Don Pepe, a resident of San Marco for nearly 30 years, is familiar with the routine street flooding his neighborhood sees at high tide. And he’s no Pollyanna about the twin realities of low-lying streets and rising seas.
Pepe lost his pickup truck and five motorcycles in the flood, along with his hot water heater, his washer/dryer, every appliance in his kitchen, and a few hundred photographs.
Pepe moved into the bedroom of his two-story house shortly after Irma’s floodwaters began shorting out his electrical outlets. He has spent the weeks since then living on protein shakes, trying to salvage what he can – pictures of his time as a pilot in Vietnam, his home’s hardwood floors -- and replace what he can’t.
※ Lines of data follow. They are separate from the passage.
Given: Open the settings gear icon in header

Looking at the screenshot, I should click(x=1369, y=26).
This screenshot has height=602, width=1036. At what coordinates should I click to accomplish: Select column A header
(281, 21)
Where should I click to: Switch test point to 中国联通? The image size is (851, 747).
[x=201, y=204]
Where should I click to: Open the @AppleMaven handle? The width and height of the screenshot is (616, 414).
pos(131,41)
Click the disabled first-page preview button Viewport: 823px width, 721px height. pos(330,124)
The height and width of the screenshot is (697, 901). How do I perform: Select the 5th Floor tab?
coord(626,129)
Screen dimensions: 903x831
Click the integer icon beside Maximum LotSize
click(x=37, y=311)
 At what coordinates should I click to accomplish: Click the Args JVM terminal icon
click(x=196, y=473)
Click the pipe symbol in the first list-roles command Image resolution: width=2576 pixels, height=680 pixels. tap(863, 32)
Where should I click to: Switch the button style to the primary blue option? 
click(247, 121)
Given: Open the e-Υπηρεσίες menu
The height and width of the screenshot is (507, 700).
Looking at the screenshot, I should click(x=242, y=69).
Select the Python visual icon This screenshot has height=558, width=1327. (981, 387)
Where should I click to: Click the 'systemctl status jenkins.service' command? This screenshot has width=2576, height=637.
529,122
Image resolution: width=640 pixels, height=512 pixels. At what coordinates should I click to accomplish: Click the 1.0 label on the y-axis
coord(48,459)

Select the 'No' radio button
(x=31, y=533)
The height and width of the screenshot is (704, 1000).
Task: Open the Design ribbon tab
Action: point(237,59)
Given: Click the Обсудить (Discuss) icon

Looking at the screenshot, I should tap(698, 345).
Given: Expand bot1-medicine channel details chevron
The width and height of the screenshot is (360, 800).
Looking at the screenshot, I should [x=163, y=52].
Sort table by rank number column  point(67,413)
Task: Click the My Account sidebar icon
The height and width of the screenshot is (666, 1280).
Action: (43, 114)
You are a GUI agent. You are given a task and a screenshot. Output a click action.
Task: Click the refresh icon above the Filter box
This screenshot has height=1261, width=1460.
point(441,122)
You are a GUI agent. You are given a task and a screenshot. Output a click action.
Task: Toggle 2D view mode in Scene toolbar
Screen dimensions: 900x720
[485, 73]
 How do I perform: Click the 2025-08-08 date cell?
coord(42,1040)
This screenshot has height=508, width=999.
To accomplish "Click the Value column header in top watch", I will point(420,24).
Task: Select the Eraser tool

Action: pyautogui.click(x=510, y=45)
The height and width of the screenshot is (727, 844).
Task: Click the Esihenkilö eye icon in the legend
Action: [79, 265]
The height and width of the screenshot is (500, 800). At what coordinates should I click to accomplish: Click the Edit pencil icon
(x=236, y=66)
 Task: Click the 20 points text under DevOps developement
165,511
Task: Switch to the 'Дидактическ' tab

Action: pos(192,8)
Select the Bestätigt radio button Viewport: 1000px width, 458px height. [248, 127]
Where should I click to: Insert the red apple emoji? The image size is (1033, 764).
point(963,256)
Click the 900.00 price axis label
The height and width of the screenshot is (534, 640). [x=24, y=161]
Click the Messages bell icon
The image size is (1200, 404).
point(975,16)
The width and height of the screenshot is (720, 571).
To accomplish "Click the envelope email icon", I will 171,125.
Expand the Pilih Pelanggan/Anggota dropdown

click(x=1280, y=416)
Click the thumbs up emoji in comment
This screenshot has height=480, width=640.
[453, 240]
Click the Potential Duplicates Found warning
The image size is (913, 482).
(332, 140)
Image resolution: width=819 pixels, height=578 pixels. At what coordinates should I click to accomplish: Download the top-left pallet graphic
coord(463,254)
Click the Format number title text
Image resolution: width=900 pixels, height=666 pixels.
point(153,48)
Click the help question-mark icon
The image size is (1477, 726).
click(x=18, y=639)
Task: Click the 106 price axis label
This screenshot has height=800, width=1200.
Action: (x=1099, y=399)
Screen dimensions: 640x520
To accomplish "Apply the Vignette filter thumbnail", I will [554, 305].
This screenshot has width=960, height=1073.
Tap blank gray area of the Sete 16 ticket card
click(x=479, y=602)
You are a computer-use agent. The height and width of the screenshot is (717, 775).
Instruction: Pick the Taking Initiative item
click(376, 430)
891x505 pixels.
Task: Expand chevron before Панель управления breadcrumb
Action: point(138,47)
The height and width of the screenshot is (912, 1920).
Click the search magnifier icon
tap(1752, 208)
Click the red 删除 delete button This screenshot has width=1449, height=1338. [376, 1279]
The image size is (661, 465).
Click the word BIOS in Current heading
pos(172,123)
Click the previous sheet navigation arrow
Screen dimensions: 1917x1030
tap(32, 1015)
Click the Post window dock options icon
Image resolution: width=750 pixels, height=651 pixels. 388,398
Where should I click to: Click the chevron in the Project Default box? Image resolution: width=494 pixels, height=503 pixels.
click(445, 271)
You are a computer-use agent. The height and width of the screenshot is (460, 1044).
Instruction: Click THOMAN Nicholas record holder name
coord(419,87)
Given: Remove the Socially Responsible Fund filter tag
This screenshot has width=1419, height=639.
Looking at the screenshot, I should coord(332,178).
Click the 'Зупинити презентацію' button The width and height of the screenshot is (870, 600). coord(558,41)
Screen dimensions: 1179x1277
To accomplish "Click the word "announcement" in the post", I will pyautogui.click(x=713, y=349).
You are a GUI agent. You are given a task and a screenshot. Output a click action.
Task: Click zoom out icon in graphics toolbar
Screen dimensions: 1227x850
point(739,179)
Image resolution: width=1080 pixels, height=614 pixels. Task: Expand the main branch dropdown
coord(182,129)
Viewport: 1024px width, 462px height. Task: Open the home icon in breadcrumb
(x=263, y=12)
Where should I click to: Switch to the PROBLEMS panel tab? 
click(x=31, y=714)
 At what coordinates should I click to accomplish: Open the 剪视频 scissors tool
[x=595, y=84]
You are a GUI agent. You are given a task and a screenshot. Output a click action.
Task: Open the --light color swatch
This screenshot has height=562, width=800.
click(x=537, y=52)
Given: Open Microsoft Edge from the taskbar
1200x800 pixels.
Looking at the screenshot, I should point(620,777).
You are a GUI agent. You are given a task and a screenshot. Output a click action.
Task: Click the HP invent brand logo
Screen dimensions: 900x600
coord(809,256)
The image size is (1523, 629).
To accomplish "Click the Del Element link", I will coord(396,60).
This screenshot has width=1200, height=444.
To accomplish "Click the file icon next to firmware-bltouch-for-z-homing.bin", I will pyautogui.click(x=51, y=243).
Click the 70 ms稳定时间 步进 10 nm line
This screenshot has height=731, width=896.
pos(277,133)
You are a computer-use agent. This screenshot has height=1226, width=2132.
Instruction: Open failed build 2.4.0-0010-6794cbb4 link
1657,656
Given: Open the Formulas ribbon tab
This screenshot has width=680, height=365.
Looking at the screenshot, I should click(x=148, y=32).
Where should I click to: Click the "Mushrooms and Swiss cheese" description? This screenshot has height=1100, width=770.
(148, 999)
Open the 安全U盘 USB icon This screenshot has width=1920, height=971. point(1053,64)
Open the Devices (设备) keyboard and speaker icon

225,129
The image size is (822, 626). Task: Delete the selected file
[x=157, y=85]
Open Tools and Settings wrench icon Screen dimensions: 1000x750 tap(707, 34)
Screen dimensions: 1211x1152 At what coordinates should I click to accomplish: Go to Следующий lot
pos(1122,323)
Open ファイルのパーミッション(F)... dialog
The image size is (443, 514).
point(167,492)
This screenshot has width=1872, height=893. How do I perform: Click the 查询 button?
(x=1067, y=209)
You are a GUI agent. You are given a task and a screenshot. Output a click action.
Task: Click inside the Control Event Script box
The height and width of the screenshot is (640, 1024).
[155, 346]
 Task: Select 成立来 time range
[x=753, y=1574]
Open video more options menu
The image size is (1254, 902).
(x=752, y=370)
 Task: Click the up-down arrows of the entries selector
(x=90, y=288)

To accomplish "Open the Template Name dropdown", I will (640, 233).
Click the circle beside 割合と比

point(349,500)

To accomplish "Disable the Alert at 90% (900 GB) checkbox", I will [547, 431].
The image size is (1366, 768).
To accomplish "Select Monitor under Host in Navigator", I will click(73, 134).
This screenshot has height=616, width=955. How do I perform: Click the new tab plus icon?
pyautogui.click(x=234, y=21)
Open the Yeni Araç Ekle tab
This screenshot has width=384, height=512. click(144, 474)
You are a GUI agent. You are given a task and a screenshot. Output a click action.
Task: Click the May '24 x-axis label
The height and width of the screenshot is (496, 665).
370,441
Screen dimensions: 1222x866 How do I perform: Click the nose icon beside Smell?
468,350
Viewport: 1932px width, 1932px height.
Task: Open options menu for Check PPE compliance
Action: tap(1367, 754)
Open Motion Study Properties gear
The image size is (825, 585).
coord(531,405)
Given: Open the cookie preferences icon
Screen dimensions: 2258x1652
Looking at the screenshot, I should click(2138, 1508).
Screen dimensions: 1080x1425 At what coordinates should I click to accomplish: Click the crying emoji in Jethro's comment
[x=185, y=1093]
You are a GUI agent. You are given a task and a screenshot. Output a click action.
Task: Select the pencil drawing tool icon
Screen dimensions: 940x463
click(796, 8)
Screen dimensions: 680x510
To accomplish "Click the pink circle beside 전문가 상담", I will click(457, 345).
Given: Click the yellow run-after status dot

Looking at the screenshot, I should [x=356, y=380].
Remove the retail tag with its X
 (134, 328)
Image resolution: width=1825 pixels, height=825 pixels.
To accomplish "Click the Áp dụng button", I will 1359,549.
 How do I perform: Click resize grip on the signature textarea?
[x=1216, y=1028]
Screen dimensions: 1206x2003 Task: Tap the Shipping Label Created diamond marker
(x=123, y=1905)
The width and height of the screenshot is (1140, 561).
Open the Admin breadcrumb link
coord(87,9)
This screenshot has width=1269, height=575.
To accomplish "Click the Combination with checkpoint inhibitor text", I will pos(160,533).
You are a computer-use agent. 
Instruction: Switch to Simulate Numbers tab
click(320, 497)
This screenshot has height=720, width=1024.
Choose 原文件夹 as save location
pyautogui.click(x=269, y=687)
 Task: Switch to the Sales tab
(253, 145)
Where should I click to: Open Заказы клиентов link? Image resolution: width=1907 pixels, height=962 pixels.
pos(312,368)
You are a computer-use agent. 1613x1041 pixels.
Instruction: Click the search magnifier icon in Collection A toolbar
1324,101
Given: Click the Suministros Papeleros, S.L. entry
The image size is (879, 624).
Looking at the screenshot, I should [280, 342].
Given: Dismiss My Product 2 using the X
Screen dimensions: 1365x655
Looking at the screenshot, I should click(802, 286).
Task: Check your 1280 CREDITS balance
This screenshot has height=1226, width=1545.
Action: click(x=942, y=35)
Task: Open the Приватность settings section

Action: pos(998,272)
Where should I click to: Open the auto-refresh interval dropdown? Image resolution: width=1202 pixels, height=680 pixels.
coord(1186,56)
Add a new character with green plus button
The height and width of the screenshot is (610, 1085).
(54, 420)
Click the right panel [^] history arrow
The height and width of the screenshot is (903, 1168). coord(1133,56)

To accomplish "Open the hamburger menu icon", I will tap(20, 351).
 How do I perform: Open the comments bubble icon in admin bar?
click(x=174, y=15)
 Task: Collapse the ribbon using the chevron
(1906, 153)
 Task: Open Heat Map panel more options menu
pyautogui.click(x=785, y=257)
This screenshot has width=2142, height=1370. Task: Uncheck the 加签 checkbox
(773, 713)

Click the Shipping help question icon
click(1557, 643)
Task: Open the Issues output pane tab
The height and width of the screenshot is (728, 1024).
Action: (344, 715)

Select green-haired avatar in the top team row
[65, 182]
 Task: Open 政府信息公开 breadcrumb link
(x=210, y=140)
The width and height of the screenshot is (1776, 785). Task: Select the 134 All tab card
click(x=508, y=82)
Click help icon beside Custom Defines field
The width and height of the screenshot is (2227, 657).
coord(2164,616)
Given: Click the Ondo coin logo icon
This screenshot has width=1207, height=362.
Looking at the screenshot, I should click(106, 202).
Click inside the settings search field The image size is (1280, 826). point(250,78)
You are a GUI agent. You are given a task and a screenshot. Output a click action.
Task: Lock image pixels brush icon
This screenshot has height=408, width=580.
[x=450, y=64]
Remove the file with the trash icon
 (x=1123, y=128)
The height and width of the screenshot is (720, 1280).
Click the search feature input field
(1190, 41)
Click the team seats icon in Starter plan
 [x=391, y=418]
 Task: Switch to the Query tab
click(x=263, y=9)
Each purchase is made with an eye to the next flood: it must be washable, expendable, or high enough off the ground to avoid floodwaters. His new washing machine and dryer stand on a home-made platform 4 feet off the ground; the delivery men made him sign a waiver releasing them from liability.
Some things, however, cannot be replaced. Like his next-door neighbors. They are also his ex in-laws. But they were good friends, Pepe says, and their departure leaves a great void.
“They aren’t coming back and I don’t blame them,” he says. “Because this is going to happen again. The times have changed and we all know why.”